• **Material provided**:
------------------------------------------------

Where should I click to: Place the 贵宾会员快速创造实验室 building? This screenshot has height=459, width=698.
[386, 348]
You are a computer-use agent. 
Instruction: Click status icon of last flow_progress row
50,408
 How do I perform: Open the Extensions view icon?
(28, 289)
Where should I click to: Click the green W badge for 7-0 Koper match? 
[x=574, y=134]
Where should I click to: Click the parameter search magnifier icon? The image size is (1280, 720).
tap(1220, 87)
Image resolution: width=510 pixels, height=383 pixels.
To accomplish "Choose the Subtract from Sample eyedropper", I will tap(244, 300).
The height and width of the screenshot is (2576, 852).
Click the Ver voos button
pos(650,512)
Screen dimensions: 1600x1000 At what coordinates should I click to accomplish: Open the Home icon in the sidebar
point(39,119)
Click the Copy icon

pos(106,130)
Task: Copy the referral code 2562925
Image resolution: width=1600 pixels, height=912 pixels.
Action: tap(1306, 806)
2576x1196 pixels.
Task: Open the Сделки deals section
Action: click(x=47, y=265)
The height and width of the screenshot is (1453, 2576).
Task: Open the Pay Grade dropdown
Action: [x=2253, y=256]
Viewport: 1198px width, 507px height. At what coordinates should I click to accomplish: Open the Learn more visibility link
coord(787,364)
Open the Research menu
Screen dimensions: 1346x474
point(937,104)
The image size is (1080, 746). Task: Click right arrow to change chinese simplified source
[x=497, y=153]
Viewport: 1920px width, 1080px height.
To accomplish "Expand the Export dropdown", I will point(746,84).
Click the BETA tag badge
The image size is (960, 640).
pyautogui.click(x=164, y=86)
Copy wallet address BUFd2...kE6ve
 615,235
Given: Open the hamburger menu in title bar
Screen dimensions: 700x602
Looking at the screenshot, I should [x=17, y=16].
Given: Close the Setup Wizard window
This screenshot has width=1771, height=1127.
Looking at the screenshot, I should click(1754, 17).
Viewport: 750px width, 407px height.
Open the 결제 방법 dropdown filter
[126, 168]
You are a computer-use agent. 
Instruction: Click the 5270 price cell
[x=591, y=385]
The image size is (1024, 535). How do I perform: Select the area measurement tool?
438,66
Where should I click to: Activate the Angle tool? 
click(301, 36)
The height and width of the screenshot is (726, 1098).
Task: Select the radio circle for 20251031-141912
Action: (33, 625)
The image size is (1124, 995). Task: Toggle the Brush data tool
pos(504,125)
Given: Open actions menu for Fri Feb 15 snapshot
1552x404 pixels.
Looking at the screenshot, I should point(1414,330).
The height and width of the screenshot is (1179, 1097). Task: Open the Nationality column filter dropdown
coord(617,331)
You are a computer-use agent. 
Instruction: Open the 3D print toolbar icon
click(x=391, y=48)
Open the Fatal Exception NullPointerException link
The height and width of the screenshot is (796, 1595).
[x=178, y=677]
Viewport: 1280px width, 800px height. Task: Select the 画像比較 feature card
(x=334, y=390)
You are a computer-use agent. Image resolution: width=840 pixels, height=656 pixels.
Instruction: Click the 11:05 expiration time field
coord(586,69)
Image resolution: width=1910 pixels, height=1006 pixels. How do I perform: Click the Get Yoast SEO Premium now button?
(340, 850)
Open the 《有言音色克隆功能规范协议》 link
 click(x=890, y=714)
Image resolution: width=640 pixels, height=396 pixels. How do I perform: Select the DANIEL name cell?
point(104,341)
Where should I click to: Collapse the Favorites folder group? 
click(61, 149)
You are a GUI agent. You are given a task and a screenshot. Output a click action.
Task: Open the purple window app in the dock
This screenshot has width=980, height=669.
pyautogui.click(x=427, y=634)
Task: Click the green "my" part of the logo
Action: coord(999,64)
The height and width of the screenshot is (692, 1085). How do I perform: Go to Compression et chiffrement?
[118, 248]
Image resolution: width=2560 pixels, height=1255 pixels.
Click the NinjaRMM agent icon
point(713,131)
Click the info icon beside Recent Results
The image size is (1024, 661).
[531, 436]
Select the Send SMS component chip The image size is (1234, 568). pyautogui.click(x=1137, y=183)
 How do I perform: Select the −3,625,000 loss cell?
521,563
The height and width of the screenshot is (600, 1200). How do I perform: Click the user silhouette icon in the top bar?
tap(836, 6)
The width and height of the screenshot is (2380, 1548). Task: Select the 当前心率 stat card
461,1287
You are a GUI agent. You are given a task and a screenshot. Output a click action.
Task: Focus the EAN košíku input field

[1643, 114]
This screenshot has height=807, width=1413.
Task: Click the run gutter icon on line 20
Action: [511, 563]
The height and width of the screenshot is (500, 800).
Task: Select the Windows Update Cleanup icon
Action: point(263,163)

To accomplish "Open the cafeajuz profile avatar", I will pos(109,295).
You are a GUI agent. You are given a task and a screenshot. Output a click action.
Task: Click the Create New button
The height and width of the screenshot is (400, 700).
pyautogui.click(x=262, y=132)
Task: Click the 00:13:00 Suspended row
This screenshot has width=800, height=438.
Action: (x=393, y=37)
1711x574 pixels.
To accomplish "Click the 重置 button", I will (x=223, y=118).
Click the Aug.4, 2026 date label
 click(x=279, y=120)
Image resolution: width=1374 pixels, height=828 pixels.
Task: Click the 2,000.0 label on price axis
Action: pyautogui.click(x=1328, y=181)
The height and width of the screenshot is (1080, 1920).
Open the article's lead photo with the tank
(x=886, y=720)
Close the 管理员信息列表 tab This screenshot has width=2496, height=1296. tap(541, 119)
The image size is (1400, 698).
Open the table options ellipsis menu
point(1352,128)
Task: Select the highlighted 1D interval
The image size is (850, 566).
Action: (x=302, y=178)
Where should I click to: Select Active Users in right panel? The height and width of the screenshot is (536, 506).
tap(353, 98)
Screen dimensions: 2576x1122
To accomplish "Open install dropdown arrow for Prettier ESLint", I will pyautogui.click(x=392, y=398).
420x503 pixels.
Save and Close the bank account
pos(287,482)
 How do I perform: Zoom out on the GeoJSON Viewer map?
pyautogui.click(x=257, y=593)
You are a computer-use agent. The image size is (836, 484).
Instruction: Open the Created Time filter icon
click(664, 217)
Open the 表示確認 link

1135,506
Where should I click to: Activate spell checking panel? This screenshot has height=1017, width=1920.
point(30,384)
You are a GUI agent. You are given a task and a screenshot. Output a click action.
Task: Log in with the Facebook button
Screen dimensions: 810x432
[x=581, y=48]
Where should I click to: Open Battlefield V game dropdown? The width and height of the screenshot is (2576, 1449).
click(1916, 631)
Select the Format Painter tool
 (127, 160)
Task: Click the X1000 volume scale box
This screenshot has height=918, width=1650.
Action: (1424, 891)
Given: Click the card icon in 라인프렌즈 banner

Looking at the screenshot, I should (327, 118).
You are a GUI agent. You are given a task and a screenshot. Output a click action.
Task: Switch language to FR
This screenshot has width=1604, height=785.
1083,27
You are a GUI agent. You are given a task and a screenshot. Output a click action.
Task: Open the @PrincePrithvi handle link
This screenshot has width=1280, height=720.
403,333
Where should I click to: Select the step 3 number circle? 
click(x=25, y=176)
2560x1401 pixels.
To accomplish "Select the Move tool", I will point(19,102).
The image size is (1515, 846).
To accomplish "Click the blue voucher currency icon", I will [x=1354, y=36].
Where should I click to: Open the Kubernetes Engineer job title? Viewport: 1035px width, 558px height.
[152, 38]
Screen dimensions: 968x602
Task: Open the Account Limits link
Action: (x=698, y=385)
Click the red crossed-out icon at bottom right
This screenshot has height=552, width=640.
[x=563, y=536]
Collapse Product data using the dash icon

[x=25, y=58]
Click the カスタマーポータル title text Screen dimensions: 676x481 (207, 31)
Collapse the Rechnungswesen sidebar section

------------------------------------------------

• **What to do**: Reproduce all of the records above word for word.

• **Response to this task**:
Where should I click to: Place the 贵宾会员快速创造实验室 building? This screenshot has height=459, width=698.
[386, 348]
You are a computer-use agent. 
Instruction: Click status icon of last flow_progress row
50,408
 How do I perform: Open the Extensions view icon?
(28, 289)
Where should I click to: Click the green W badge for 7-0 Koper match? 
[x=574, y=134]
Where should I click to: Click the parameter search magnifier icon? The image size is (1280, 720).
tap(1220, 87)
Image resolution: width=510 pixels, height=383 pixels.
To accomplish "Choose the Subtract from Sample eyedropper", I will tap(244, 300).
The height and width of the screenshot is (2576, 852).
Click the Ver voos button
pos(650,512)
Screen dimensions: 1600x1000 At what coordinates should I click to accomplish: Open the Home icon in the sidebar
point(39,119)
Click the Copy icon

pos(106,130)
Task: Copy the referral code 2562925
Image resolution: width=1600 pixels, height=912 pixels.
Action: tap(1306, 806)
2576x1196 pixels.
Task: Open the Сделки deals section
Action: click(x=47, y=265)
The height and width of the screenshot is (1453, 2576).
Task: Open the Pay Grade dropdown
Action: [x=2253, y=256]
Viewport: 1198px width, 507px height. At what coordinates should I click to accomplish: Open the Learn more visibility link
coord(787,364)
Open the Research menu
Screen dimensions: 1346x474
point(937,104)
The image size is (1080, 746). Task: Click right arrow to change chinese simplified source
[x=497, y=153]
Viewport: 1920px width, 1080px height.
To accomplish "Expand the Export dropdown", I will point(746,84).
Click the BETA tag badge
The image size is (960, 640).
pyautogui.click(x=164, y=86)
Copy wallet address BUFd2...kE6ve
 615,235
Given: Open the hamburger menu in title bar
Screen dimensions: 700x602
Looking at the screenshot, I should [x=17, y=16].
Given: Close the Setup Wizard window
This screenshot has width=1771, height=1127.
Looking at the screenshot, I should click(1754, 17).
Viewport: 750px width, 407px height.
Open the 결제 방법 dropdown filter
[126, 168]
You are a computer-use agent. 
Instruction: Click the 5270 price cell
[x=591, y=385]
The image size is (1024, 535). How do I perform: Select the area measurement tool?
438,66
Where should I click to: Activate the Angle tool? 
click(301, 36)
The height and width of the screenshot is (726, 1098).
Task: Select the radio circle for 20251031-141912
Action: (33, 625)
The image size is (1124, 995). Task: Toggle the Brush data tool
pos(504,125)
Given: Open actions menu for Fri Feb 15 snapshot
1552x404 pixels.
Looking at the screenshot, I should point(1414,330).
The height and width of the screenshot is (1179, 1097). Task: Open the Nationality column filter dropdown
coord(617,331)
You are a computer-use agent. 
Instruction: Open the 3D print toolbar icon
click(x=391, y=48)
Open the Fatal Exception NullPointerException link
The height and width of the screenshot is (796, 1595).
[x=178, y=677]
Viewport: 1280px width, 800px height. Task: Select the 画像比較 feature card
(x=334, y=390)
You are a computer-use agent. Image resolution: width=840 pixels, height=656 pixels.
Instruction: Click the 11:05 expiration time field
coord(586,69)
Image resolution: width=1910 pixels, height=1006 pixels. How do I perform: Click the Get Yoast SEO Premium now button?
(340, 850)
Open the 《有言音色克隆功能规范协议》 link
 click(x=890, y=714)
Image resolution: width=640 pixels, height=396 pixels. How do I perform: Select the DANIEL name cell?
point(104,341)
Where should I click to: Collapse the Favorites folder group? 
click(61, 149)
You are a GUI agent. You are given a task and a screenshot. Output a click action.
Task: Open the purple window app in the dock
This screenshot has width=980, height=669.
pyautogui.click(x=427, y=634)
Task: Click the green "my" part of the logo
Action: coord(999,64)
The height and width of the screenshot is (692, 1085). How do I perform: Go to Compression et chiffrement?
[118, 248]
Image resolution: width=2560 pixels, height=1255 pixels.
Click the NinjaRMM agent icon
point(713,131)
Click the info icon beside Recent Results
The image size is (1024, 661).
[531, 436]
Select the Send SMS component chip The image size is (1234, 568). pyautogui.click(x=1137, y=183)
 How do I perform: Select the −3,625,000 loss cell?
521,563
The height and width of the screenshot is (600, 1200). How do I perform: Click the user silhouette icon in the top bar?
tap(836, 6)
The width and height of the screenshot is (2380, 1548). Task: Select the 当前心率 stat card
461,1287
You are a GUI agent. You are given a task and a screenshot. Output a click action.
Task: Focus the EAN košíku input field

[1643, 114]
This screenshot has height=807, width=1413.
Task: Click the run gutter icon on line 20
Action: [511, 563]
The height and width of the screenshot is (500, 800).
Task: Select the Windows Update Cleanup icon
Action: point(263,163)

To accomplish "Open the cafeajuz profile avatar", I will pos(109,295).
You are a GUI agent. You are given a task and a screenshot. Output a click action.
Task: Click the Create New button
The height and width of the screenshot is (400, 700).
pyautogui.click(x=262, y=132)
Task: Click the 00:13:00 Suspended row
This screenshot has width=800, height=438.
Action: (x=393, y=37)
1711x574 pixels.
To accomplish "Click the 重置 button", I will (x=223, y=118).
Click the Aug.4, 2026 date label
 click(x=279, y=120)
Image resolution: width=1374 pixels, height=828 pixels.
Task: Click the 2,000.0 label on price axis
Action: pyautogui.click(x=1328, y=181)
The height and width of the screenshot is (1080, 1920).
Open the article's lead photo with the tank
(x=886, y=720)
Close the 管理员信息列表 tab This screenshot has width=2496, height=1296. tap(541, 119)
The image size is (1400, 698).
Open the table options ellipsis menu
point(1352,128)
Task: Select the highlighted 1D interval
The image size is (850, 566).
Action: (x=302, y=178)
Where should I click to: Select Active Users in right panel? The height and width of the screenshot is (536, 506).
tap(353, 98)
Screen dimensions: 2576x1122
To accomplish "Open install dropdown arrow for Prettier ESLint", I will pyautogui.click(x=392, y=398).
420x503 pixels.
Save and Close the bank account
pos(287,482)
 How do I perform: Zoom out on the GeoJSON Viewer map?
pyautogui.click(x=257, y=593)
You are a computer-use agent. The image size is (836, 484).
Instruction: Open the Created Time filter icon
click(664, 217)
Open the 表示確認 link

1135,506
Where should I click to: Activate spell checking panel? This screenshot has height=1017, width=1920.
point(30,384)
You are a GUI agent. You are given a task and a screenshot. Output a click action.
Task: Log in with the Facebook button
Screen dimensions: 810x432
[x=581, y=48]
Where should I click to: Open Battlefield V game dropdown? The width and height of the screenshot is (2576, 1449).
click(1916, 631)
Select the Format Painter tool
 (127, 160)
Task: Click the X1000 volume scale box
This screenshot has height=918, width=1650.
Action: (1424, 891)
Given: Click the card icon in 라인프렌즈 banner

Looking at the screenshot, I should (327, 118).
You are a GUI agent. You are given a task and a screenshot. Output a click action.
Task: Switch language to FR
This screenshot has width=1604, height=785.
1083,27
You are a GUI agent. You are given a task and a screenshot. Output a click action.
Task: Open the @PrincePrithvi handle link
This screenshot has width=1280, height=720.
403,333
Where should I click to: Select the step 3 number circle? 
click(x=25, y=176)
2560x1401 pixels.
To accomplish "Select the Move tool", I will point(19,102).
The image size is (1515, 846).
To accomplish "Click the blue voucher currency icon", I will [x=1354, y=36].
Where should I click to: Open the Kubernetes Engineer job title? Viewport: 1035px width, 558px height.
[152, 38]
Screen dimensions: 968x602
Task: Open the Account Limits link
Action: (x=698, y=385)
Click the red crossed-out icon at bottom right
This screenshot has height=552, width=640.
[x=563, y=536]
Collapse Product data using the dash icon

[x=25, y=58]
Click the カスタマーポータル title text Screen dimensions: 676x481 (207, 31)
Collapse the Rechnungswesen sidebar section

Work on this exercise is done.